START SOURCE INFORMATION
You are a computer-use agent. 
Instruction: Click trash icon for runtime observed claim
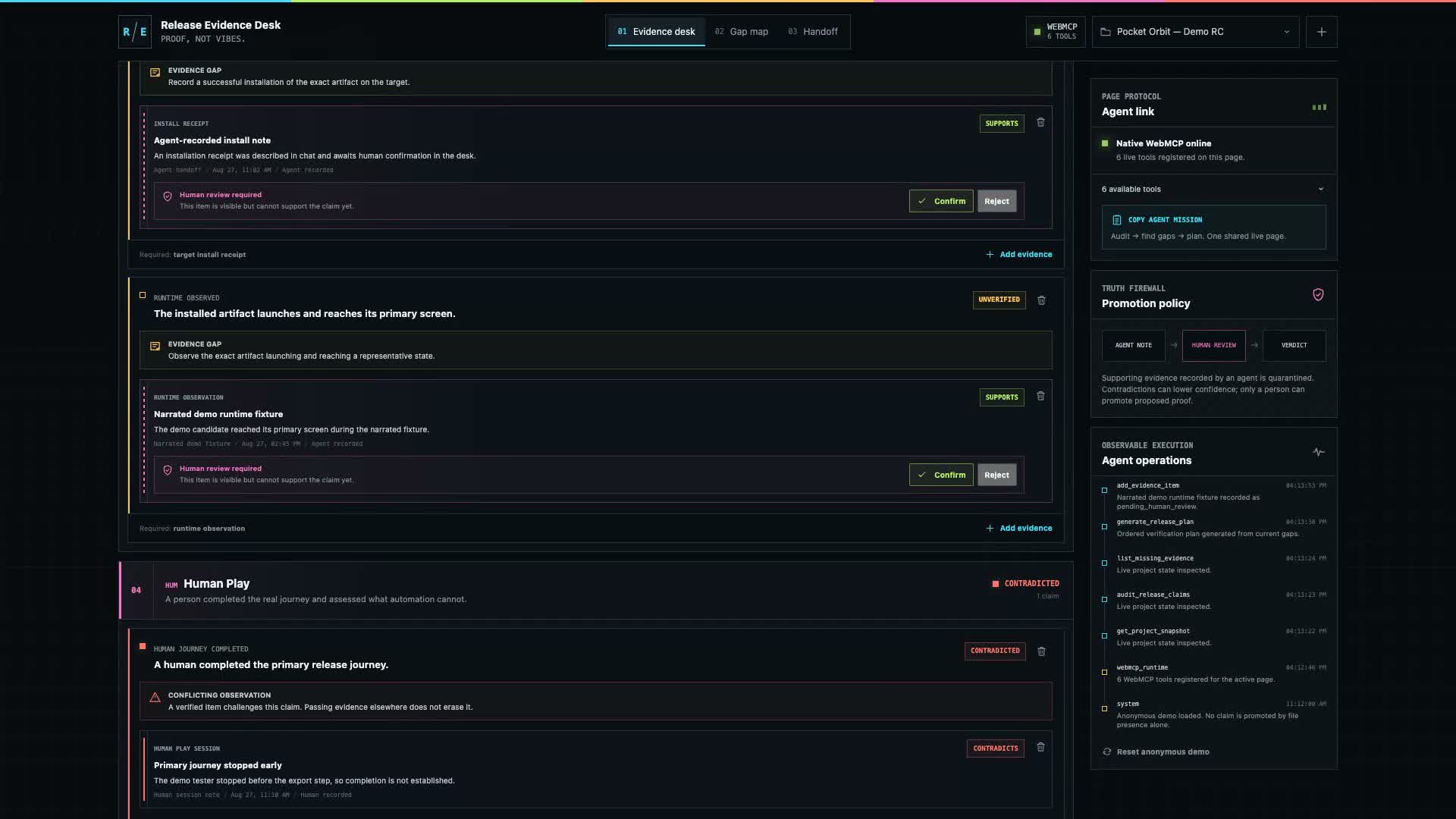click(x=1041, y=300)
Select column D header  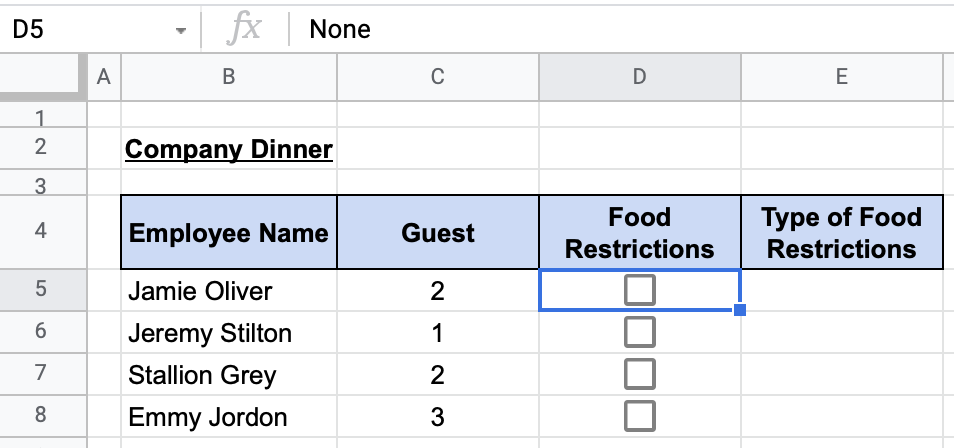pyautogui.click(x=639, y=76)
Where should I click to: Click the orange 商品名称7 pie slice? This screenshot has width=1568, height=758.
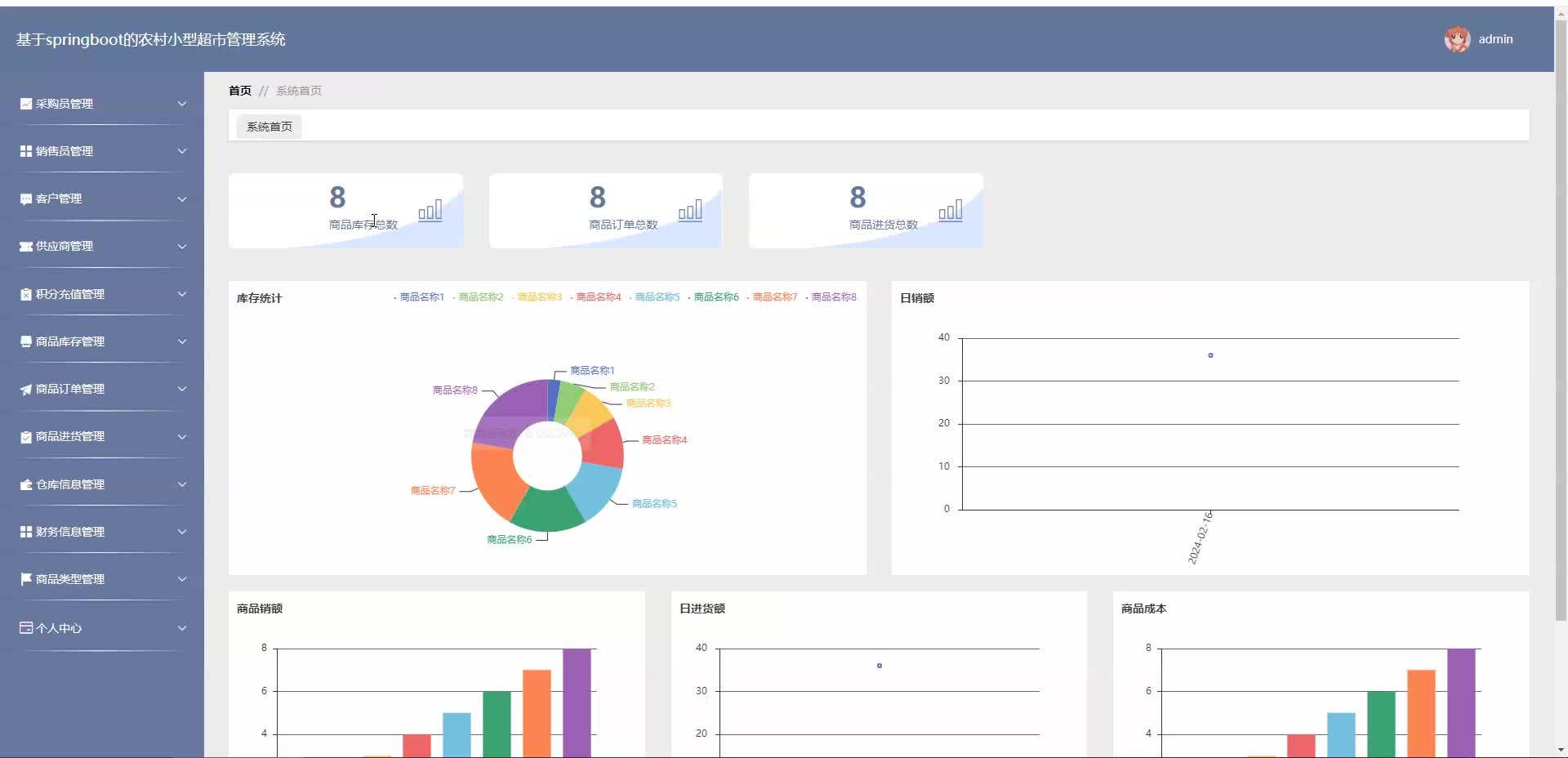click(491, 482)
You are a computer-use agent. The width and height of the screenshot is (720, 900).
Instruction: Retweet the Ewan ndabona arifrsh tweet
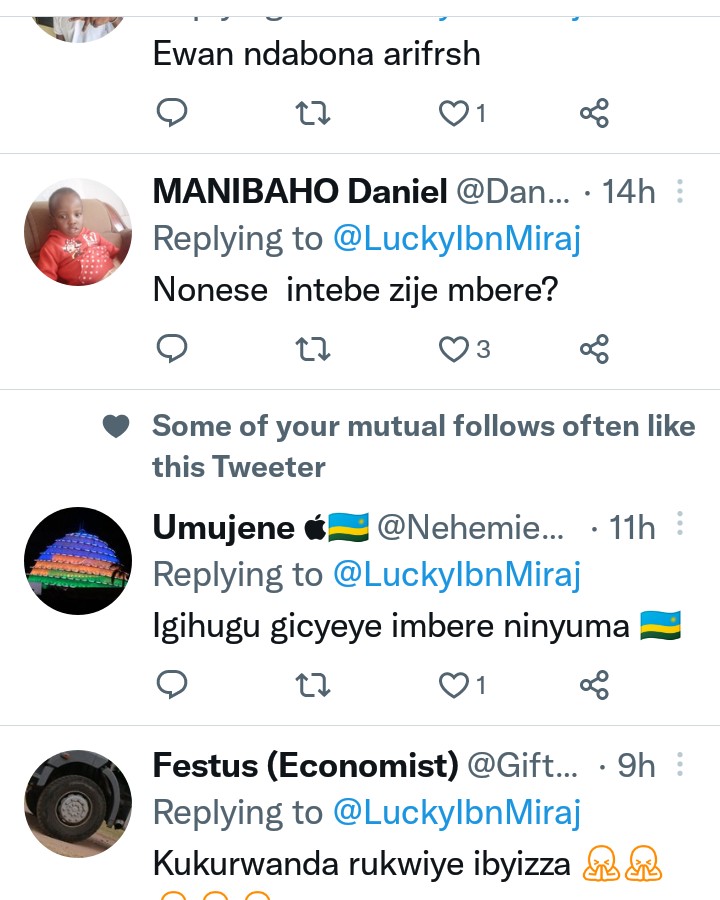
END SOURCE INFORMATION
- **TASK DESCRIPTION**:
Starting at the line that contains "Where should I", reproduce exactly and only the lines through the end of the entries above, with the pictures excluded.

- **PROBLEM SOLUTION**:
Where should I click to: Click the orange 商品名称7 pie slice? This screenshot has width=1568, height=758.
click(491, 482)
You are a computer-use agent. The width and height of the screenshot is (720, 900).
Instruction: Retweet the Ewan ndabona arifrsh tweet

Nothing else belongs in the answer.